À faire:
1: D'après l'étude sur les jumeaux suédois citée dans le texte sur les troubles de l'alimentation, quelle part du risque de développer un trouble de l'alimentation vient des gènes ?
2: Écrivez la suite du texte sur les troubles de l'alimentation, juste après sa dernière phrase.

Texte fourni:
· · · ·
L'anorexie peut être en partie déterminée par les gènes. Une étude auprès de 31 000 jumeaux suédois a démontré que 56% du risque de développer un trouble de l'alimentation provenait du bagage génétique à la naissance. Une zone sur le chromosome 1 pourrait differencier les personnes anorexiques des personnes non atteintes. La perturbation de ce gène serait aussi liée à un type de personnalité caracterisé par des tendances compulsives ou anxieuses. Ces personnes réagissent souvent sous le coup de l'émotion et sont plus à risque de souffrir d'une dépression.
Une personne impulsive est-elle plus à risque de souffrir de boulimie?
Oui. Il y a dans ce trait de personnalité un fondement biologique puisque l’impulsivité est liée à des altérations dans le fonctionnement de la sérotonine, un neurotransmetteur du cerveau. Ces altérations rendent non seulement une personne plus encline à l’impulsivité, mais aussi aux fluctuations de l’humeur et aux problèmes de satiété—donc, aux épisodes boulimiques. Les personnes impulsives sont donc plus susceptibles de devenir boulimique mais cette caractéristique n’est pas liée directement à la maladie.
Les personnes obsédées par le fait de manger sainement souffrent-elles d'un trouble de l’alimentation?
On utilise désormais un nouveau terme à cet égard : « l’orthorexie ». Cela signifie être complètement obsédé par l’apport nutritionnel ou par les ingrédients bénéfiques de la nourriture, la quantité de vitamines qu’elle contient, par ce qui la compose, etc. Cela devient une véritable obsession, ce qui prouve que les gens peuvent être obsédés par presque n’importe quoi. Surtout dans une société qui nous conscientise par rapport à ce que nous mangeons. Je ne dirais pas que les gens qui se préoccupent de ces choses-là souffrent d’un trouble de l’alimentation. Je dirais qu’il y a un problème lorsqu’une personne est si préoccupée par son poids, son alimentation et son image corporelle que cela occupe beaucoup de place dans sa vie, et commence à avoir des répercussions telles sur son comportement que cela commence à lui nuire. Les personnes qui sont atteintes d'orthorexie sont parfois incapables de manger. Elles sont si effrayées de manger quelque chose qui ne soit pas sain qu’elles en deviennent émaciées. Il ne reste plus rien sur leur liste d’aliments «sans danger».
· · · ·
[Données recueillies]
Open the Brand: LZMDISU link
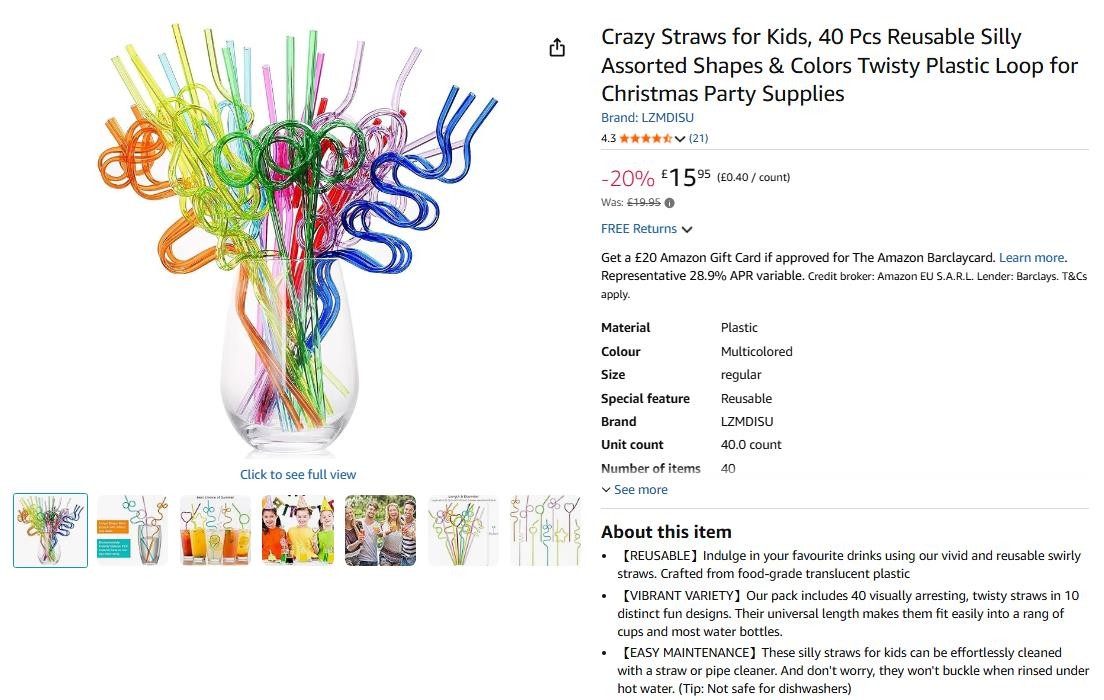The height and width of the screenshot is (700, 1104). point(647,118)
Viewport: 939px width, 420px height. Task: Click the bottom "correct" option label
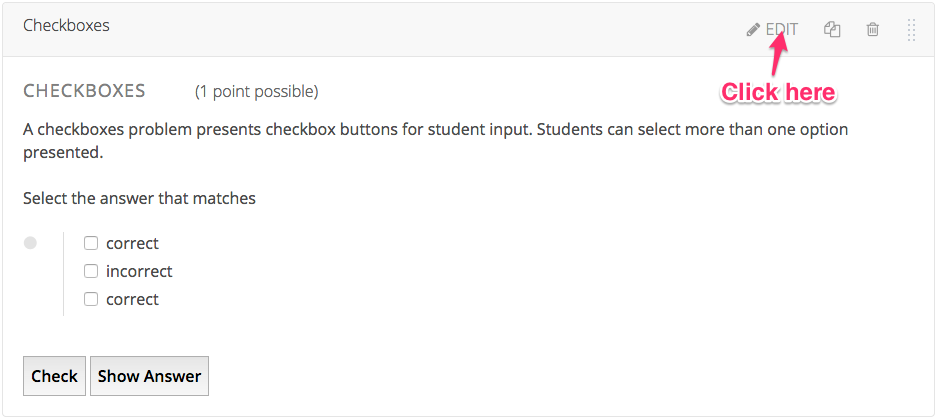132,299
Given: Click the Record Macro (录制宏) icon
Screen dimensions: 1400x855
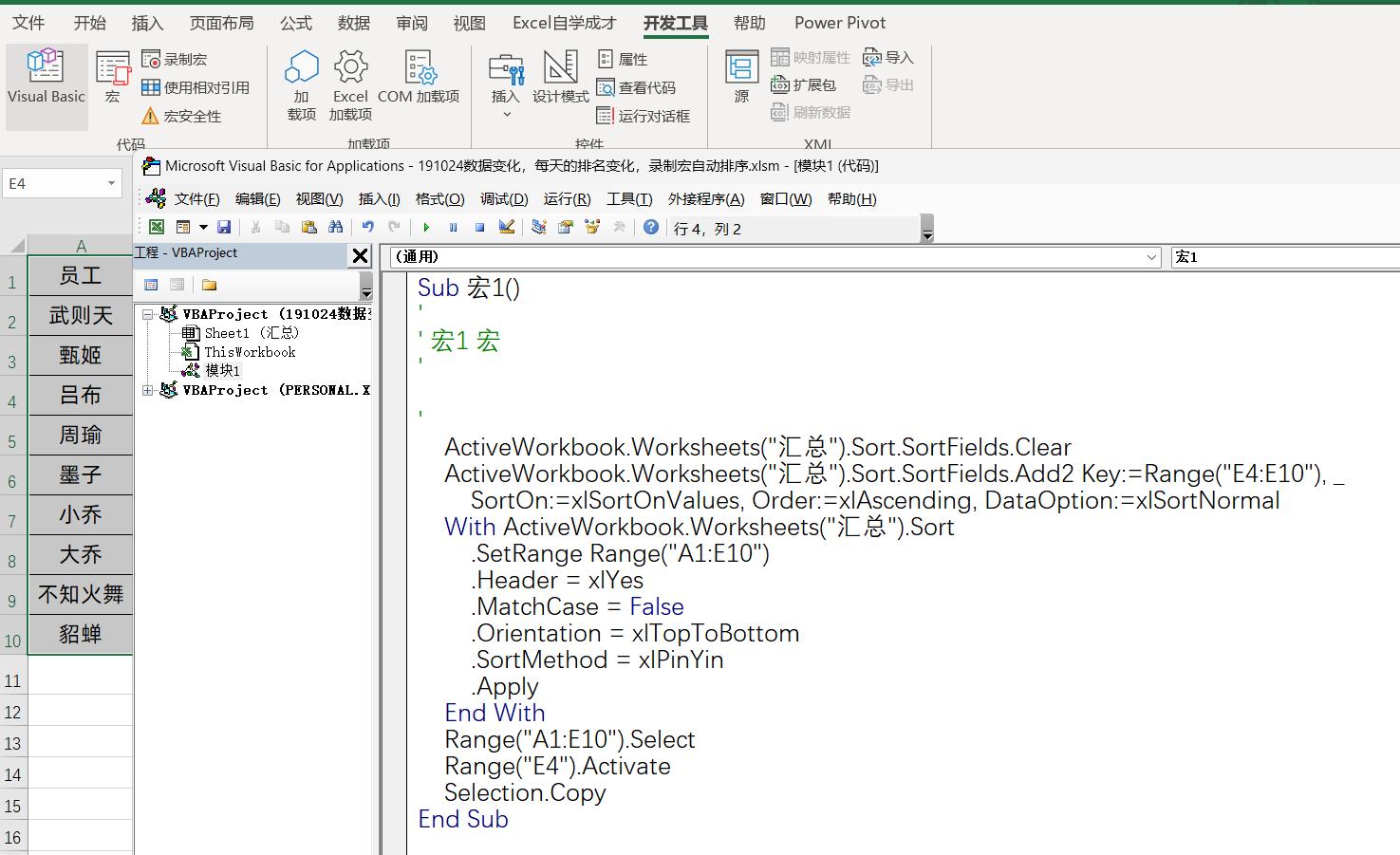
· · · ·
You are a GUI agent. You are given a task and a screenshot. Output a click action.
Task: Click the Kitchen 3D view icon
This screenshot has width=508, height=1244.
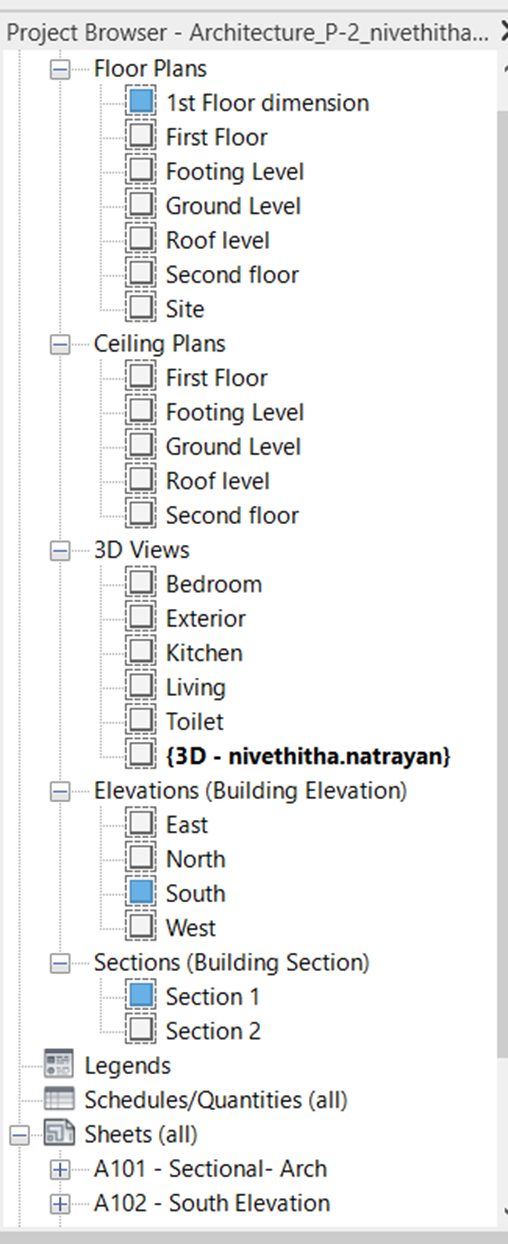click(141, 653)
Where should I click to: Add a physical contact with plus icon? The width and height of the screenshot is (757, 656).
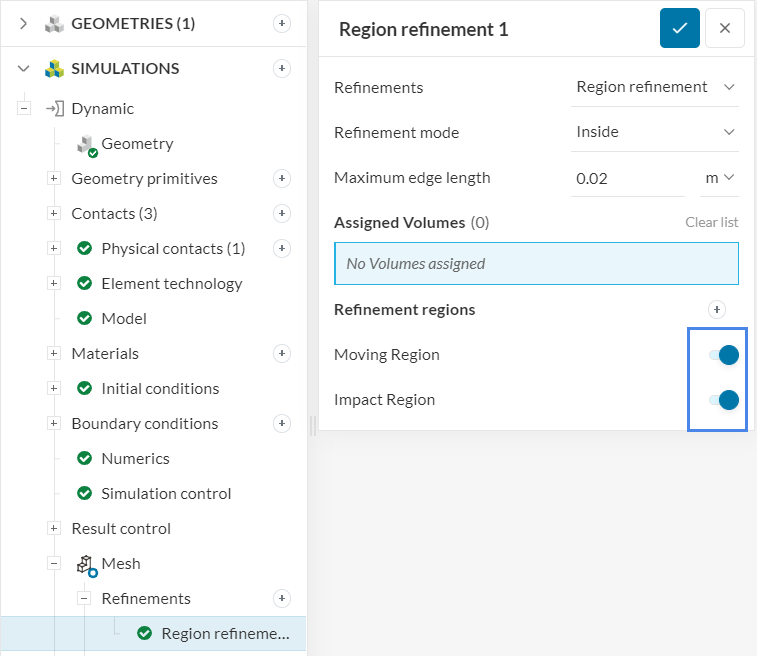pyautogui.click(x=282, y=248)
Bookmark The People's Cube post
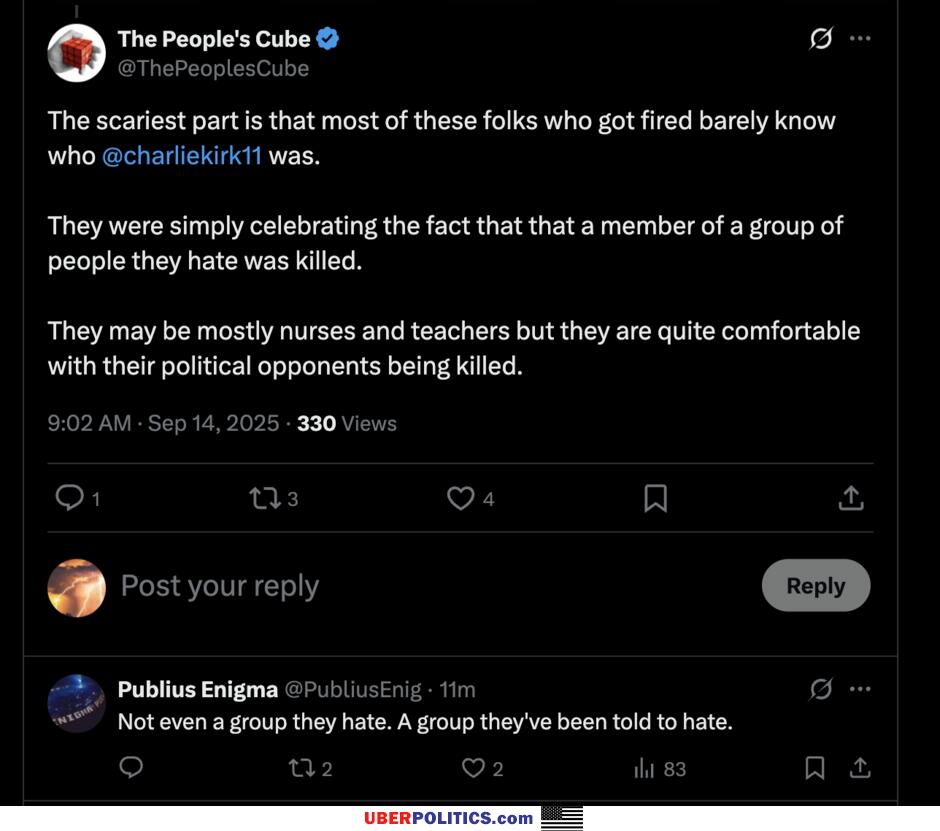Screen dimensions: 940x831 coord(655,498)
· · · ·
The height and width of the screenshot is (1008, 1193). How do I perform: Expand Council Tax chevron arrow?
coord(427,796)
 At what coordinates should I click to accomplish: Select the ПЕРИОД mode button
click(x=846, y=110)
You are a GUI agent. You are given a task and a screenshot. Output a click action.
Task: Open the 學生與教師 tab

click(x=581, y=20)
· · · ·
Réponses attendues:
1: 56 % du risque provient du bagage génétique à la naissance.

2:
-Howard Steiger, Ph. D., École Mini Psy 2009
Peut-on mourir d'un trouble de l'alimentation?
L'anorexie est associée au taux de mortalité le plus élevé parmi les troubles de santé mentale. Les troubles de l'alimentation deviennent souvent chroniques et ont des conséquences médicales et psychologiques néfastes. Selon l'Institut national de la nutrition, 10 à 15 % des personnes atteintes d'anorexie ou de boulimie en meurent.
Est-ce qu'un corps en forme de poire est idéal pour la santé des femmes?
Oui, la forme du corps féminin en poire est idéale pour la santé, pourtant la plupart des femmes tentent de l'éviter. Il est important de savoir que la minceur n'est pas plus saine que l'embonpoint et les variations de poids sont plus dommageables pour la santé que l'embonpoint.
L'anorexie et la boulimie sont-ils des troubles sérieux ou une lubie de jeune fille qui veut ressembler aux mannequins?
L'anorexie et la boulimie sont des troubles de l'alimentation. Il s'agit de maladies mentales complexes qui peuvent être traitées. En outre, ces maladies affectent également les hommes et l'âge moyen des personnes atteintes est de 28 ans.
Pourquoi les adolescents sont-ils les plus à risque, surtout les jeunes adolescentes?
L’adolescence occasionne beaucoup de changements à plusieurs niveaux. Il est évident que l’adolescence s’accompagne de changements de poids et de forme corporelle. Vous développez des attributs féminins, des courbes. C’est aussi un temps d’instabilité émotionnelle. Les hormones prennent le dessus. C’est un temps où vous devez former votre propre identité, et un temps où la pression exercée par les pairs est très importante. Ce que pensent vos amis est beaucoup plus important que ce que pense votre mère. Il y a une pression de se conformer, de bien paraître, d’être socialement et sexuellement désirable. Encore une fois, si cela donne prise à l’idéal de la minceur, qui veut dire « voilà à quoi je dois ressembler et ce n’est pas le cas », l’impact sera très négatif et les filles seront beaucoup plus vulnérables aux pressions de changer leur apparence et de se conformer.